NASA rules say shuttles have to be launched in daylight so that the big external fuel tank can be photographed for evidence of any broken-off pieces of foam of the sort that doomed Columbia.
There is a slight chance of a Saturday launch, but NASA would have to shorten its construction mission on the international space station, something Wayne Hale, space shuttle program manager, has said he would not like to do.
In a four-hour, 15-minute mission management team meeting Wednesday afternoon, engineers split evenly on what to do next.
"If you want high drama, this is about as good as it gets," Hale said in an evening news conference. "If you were an engineer you would really love this."

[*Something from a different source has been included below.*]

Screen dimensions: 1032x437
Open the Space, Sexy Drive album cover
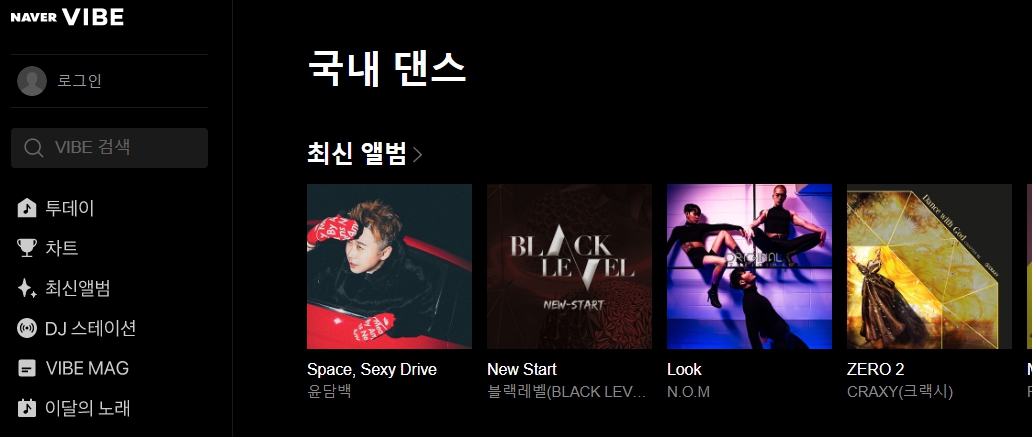389,266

What happened in the fuel cell is something NASA has never seen in 25 years of flying shuttles, said deputy orbiter project manager Ed Mango.
The three fuel cells generate electricity for the shuttle during flight, and all three must work.
Hours before adding fuel to the shuttle's massive external tank, engineers discovered that a coolant pump that chills fuel cell No. 1 was giving strange readings.
One of three current paths in the fuel cell isn't working. If a second one doesn't work, the fuel cell can only run for nine minutes before being shut down. The tiny motor involved was built in 1976 and validated for flight in 1981, Hale said. The problem could be the motor or wiring.
Complicating everything is the fact that NASA does not really know the innards of the system.
"The vendor sold us the thing and didn't exactly tell us how it works, amazing as that might be," Hale said.
NASA has to squeeze 15 shuttle launches into the next four years to finish the construction of the half-built space station by 2010, when NASA is scheduled to stop flying shuttles.